4.The provision in the present Constitution allowing trial to be held in absentia is
unavailing. It cannot justify the actuation of respondent Judge Senining. Its language is
clear and explicit. What is more, it is mandatory. Thus: "However, after arraignment, trial
may proceed notwithstanding the absence of the accused provided that he has been duly
notified and his failure to appear is unjustified." 21 As pointed out then by the Solicitor
General, the indispensable requisite for trial in absentia is that it should come "after
arraignment." The express mention in the present Constitution of the need for such a step
emphasizes its importance in the procedural scheme to accord an accused due process.
Without the accused having been arraigned, it becomes academic to discuss the
applicability of this exception to the basic constitutional right that the accused should be
heard by himself and counsel.

5.Nor did the appeal to the Court of First Instance presided by respondent Judge
Mendoza possess any curative aspect. To quote anew from the comment of the Solicitor
General: "Respondent Court of First Instance . . . considered the appeal taken by the
petitioner as waiver of the defects in the proceedings in the respondent City Court.
Precisely, the appeal itself is tantamount to questioning those defects. In fact, the
Memorandum in support of the appeal unmistakably raised as error the absence of
petitioner at the arraignment and cited jurisprudence, commentaries and the rules to
bolster his position. Specifically, the absence of an arraignment can be invoked at
anytime in view of the requirements of due process to ensure a fair and impartial trial."
22
WHEREFORE, the petition for certiorari is granted. The decision of respondent Judge
Romulo R. Senining dated December 28, 1973, finding the accused guilty of the crime of
slight physical injuries, is nullified and set aside. Likewise, the decision of respondent
Judge Rafael T. Mendoza dated November 16, 1976, affirming the aforesaid decision of
Judge Senining, is nullified and set aside.

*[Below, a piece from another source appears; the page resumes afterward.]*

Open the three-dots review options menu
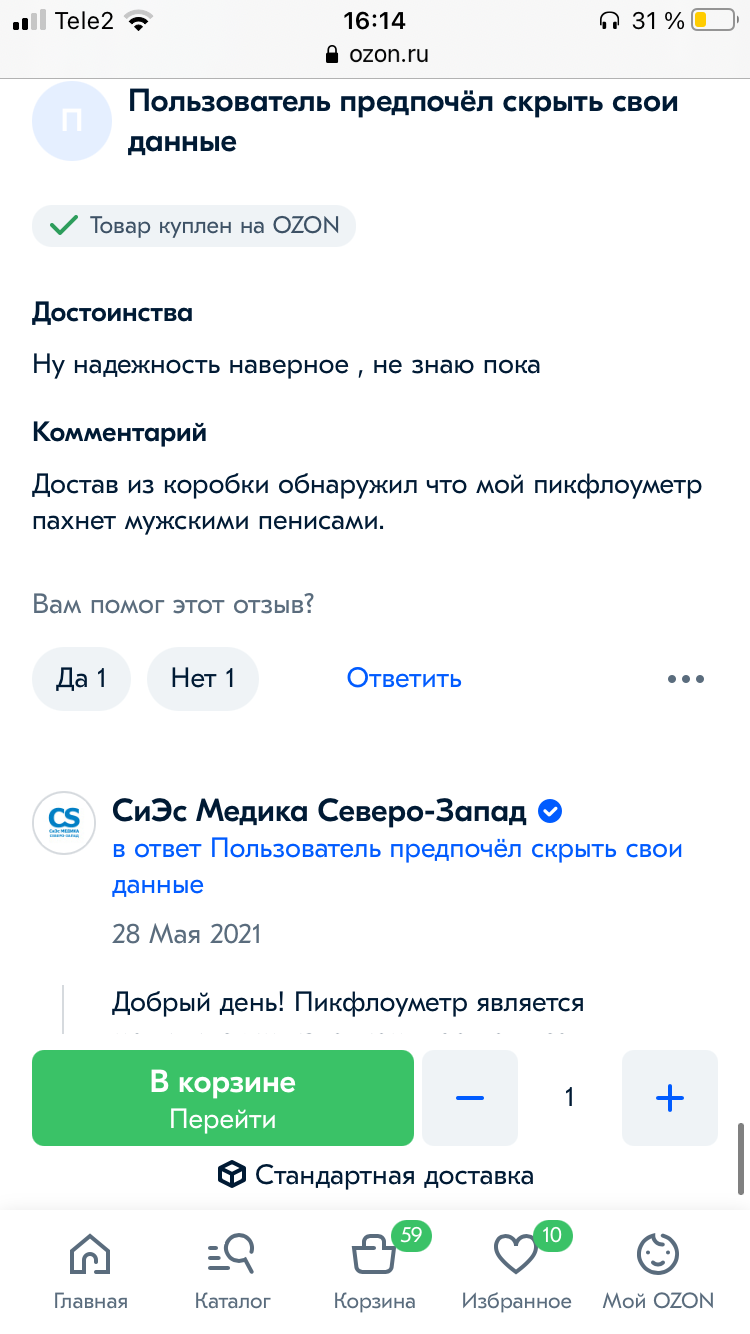The width and height of the screenshot is (750, 1334). 686,679
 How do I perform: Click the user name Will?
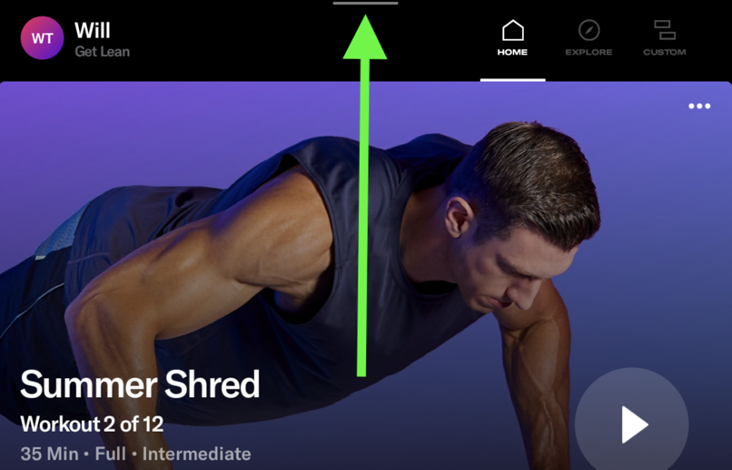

The case is remanded to the City Court of Cebu
for the prosecution of the offense of slight physical injuries, with due respect and
observance of the provisions of the Rules of Court, starting with the arraignment of
petitioner.

Barredo, Antonio, Aquino and Fernandez, JJ., concur.


Concepcion Jr., J., is on leave.
Footnotes
1.Petition, pars. 4-8.
2.Ibid, 9.
3.According to Article IV, Section 17 of the Constitution: "No person shall be held to answer
for a criminal offense without due process of law."
4.According to Article IV, Section 19: "In all criminal prosecutions, the accused shall be
presumed innocent until the contrary is proved, and shall enjoy the right to be heard by
himself and counsel, to be informed of the nature and cause of the accusation against
him, to have a speedy, impartial, and public trial, to meet the witnesses face to face, and
to have compulsory process to secure the attendance of witnesses and the production of
evidence in his behalf. However after arraignment, trial may proceed notwithstanding
the absence of the accused provided that he has been duly notified and his failure to
appear is unjustified."

5.Solicitor General Estelito P. Mendoza was assisted by Assistant Solicitor General Jose E.
Racela, Jr. and Solicitor Carlos N. Ortega.
6.Cf. Vera v. People, L-31218, February 18, 1970, 31 SCRA 711.
7.76 Phil. 72 (1946).
8.Ibid, 87. Reference was made to Rogers v. Peck, 199 US 425 (1905) and Twining v. New
Jersey, 211 US 78 (1908).
9.Ibid.
10.35 Phil. 23.
11.Ibid, 27.
12.Ibid.
13.Comment of the Solicitor General, 4.
14.Ibid, 2.
15.Ibid, 8.
16.84 Phil. 525 (1949).
17.Ibid, 529.
18.Ibid, 534.
19.85 Phil. 752 (1950).
20.Ibid, 756.
21.Article IV, Section 19 of the Constitution.
22.Comment of the Solicitor General, 9.